# Math Help - series

1. ## series

test for convergence/divergence

$\sum_{n =1}^{\infty}\frac{n^2+1}{5^n}$

2. $\sum_{n=0}^{\infty} \frac{n^2+1}{5^n} = \sum_{n=0}^{\infty} \frac{n^2}{5^n} + \sum_{n=0}^{\infty} \frac{1}{5^n}$

If the two series on the right are convergent, then so is the one on the left. The right-most series is clearly geometric, so it's just the left series on the RHS we have to deal with.

If you know the ratio test, you can use it to find that $\sum_{n = 0}^{\infty} \frac{n^2}{5^n}$ converges.

If you haven't learned it yet, use the identity: $n^2 < 2^n$ for all $n \geq 5$ and use comparison.

3. i'm just wondering..does it make any difference that the series that i posted started at n=1 and you're using n=0?

also, is there anyway that you could kind of show me how the ratio test works here? i just learned it and i'm a little unsure of myself

4. Originally Posted by buttonbear
i'm just wondering..does it make any difference that the series that i posted started at n=1 and you're using n=0?

Mr F says: No. That is simply a typo by o_O.

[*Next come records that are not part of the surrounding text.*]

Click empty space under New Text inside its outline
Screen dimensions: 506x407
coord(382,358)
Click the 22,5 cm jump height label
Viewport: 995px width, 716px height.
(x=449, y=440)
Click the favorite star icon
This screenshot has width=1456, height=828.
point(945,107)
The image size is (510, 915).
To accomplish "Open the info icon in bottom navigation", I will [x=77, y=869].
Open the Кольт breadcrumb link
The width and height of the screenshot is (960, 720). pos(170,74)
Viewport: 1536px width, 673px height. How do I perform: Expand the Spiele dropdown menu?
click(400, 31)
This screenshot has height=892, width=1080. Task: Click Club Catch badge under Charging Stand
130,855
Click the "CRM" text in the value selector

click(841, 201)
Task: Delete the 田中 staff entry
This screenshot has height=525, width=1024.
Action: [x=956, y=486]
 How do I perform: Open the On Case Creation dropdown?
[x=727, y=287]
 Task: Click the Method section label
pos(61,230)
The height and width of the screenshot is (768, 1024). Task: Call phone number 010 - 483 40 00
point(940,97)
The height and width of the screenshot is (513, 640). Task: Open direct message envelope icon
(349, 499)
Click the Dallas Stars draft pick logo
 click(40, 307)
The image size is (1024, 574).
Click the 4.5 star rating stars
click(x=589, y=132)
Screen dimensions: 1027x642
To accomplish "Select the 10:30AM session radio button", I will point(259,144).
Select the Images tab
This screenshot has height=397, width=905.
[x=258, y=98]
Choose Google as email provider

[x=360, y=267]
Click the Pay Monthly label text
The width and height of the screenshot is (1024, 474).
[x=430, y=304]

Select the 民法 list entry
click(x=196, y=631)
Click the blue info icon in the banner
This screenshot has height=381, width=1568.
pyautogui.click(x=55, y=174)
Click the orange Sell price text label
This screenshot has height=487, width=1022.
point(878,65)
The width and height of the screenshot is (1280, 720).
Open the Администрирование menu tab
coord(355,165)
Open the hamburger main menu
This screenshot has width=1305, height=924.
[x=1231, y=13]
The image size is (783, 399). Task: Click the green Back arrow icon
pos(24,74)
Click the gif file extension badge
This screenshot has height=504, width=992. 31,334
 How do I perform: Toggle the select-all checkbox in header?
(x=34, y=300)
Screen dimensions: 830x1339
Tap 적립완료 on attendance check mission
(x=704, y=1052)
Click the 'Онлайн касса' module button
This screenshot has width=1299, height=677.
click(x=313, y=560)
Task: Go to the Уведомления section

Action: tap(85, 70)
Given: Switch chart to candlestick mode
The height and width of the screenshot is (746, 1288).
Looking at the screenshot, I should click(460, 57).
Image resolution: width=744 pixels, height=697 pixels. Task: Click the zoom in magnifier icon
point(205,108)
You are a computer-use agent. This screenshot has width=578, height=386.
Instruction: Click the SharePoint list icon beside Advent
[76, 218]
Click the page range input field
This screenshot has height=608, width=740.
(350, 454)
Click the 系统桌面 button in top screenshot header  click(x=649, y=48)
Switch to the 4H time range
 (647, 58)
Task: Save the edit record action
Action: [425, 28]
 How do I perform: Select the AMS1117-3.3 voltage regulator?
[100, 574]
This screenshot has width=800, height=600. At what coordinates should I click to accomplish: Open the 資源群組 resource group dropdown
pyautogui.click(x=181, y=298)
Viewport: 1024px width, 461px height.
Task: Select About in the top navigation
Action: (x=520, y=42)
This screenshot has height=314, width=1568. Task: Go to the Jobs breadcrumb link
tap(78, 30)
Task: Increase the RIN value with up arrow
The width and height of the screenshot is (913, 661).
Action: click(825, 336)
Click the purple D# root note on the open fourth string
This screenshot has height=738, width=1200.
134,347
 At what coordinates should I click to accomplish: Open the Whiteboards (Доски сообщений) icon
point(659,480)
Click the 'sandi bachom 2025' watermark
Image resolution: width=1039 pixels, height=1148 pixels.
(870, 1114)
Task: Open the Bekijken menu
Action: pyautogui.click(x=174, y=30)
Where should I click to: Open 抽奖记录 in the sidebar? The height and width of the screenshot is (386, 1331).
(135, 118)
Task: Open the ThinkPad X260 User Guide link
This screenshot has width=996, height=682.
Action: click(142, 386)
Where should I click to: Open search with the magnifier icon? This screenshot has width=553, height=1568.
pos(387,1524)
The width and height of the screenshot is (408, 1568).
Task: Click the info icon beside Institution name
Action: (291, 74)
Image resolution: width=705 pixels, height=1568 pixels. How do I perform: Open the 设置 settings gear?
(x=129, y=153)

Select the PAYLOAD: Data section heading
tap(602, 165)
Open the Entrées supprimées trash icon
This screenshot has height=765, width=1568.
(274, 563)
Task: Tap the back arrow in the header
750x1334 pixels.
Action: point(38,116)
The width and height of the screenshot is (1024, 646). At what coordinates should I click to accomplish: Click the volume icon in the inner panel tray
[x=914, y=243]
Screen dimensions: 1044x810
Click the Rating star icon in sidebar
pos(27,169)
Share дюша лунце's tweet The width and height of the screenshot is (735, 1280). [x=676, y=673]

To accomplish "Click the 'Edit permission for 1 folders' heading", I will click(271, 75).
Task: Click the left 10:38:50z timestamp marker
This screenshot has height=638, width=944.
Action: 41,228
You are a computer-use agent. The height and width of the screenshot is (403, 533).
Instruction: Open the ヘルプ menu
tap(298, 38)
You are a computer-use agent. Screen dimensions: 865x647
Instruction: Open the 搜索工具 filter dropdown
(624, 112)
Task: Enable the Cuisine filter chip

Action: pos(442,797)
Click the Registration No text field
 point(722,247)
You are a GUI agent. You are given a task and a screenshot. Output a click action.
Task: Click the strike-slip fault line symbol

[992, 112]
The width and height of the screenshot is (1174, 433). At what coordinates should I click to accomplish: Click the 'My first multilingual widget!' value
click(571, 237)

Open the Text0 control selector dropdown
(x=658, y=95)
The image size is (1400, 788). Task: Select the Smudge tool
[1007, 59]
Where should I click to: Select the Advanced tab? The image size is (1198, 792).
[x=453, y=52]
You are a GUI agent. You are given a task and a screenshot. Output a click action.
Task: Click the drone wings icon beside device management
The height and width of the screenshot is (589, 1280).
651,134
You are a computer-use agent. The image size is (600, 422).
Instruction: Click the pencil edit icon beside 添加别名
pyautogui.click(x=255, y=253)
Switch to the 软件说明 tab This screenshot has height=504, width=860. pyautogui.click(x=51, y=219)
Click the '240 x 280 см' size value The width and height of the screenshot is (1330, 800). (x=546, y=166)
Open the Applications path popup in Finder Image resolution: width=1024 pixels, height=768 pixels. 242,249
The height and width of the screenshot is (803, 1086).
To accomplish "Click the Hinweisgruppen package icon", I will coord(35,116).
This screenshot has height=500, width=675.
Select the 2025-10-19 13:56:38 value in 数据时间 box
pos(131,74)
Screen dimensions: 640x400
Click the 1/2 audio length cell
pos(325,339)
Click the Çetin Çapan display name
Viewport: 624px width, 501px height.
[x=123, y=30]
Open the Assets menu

also, is there anyway that you could kind of show me how the ratio test works here? i just learned it and i'm a little unsure of myself
You should first review the examples in your textbook and/or classnotes. Also, you should review the many examples to be found on the world wide web. eg. Pauls Online Notes : Calculus II - Ratio Test

5. i just tried to use the ratio test on this and i ended up getting that the limit of $\frac{a(n+1)}{an}={\infty}$ where $an= \frac{n^2}{5^n}$ which means it diverges, but someone on this thread said it converges..so i must be doing something wrong..please help?

6. Originally Posted by buttonbear
i just tried to use the ratio test on this and i ended up getting that the limit of $\frac{a(n+1)}{an}={\infty}$ where $an= \frac{n^2}{5^n}$ which means it diverges, but someone on this thread said it converges..so i must be doing something wrong..please help?
$a_n = \frac{n^2}{5^n}$.

$\left| \frac{a_{n+1}}{a_n} \right| = \frac{ \frac{(n+1)^2}{5^{n+1}} }{\frac{n^2}{5^n}} = \frac{5^n}{5^{n+1}} \cdot \frac{(n+1)^2}{n^2}$.

Simplify this expression and take the limit $n \rightarrow +\infty$. The limiting value is $\frac{1}{5}$.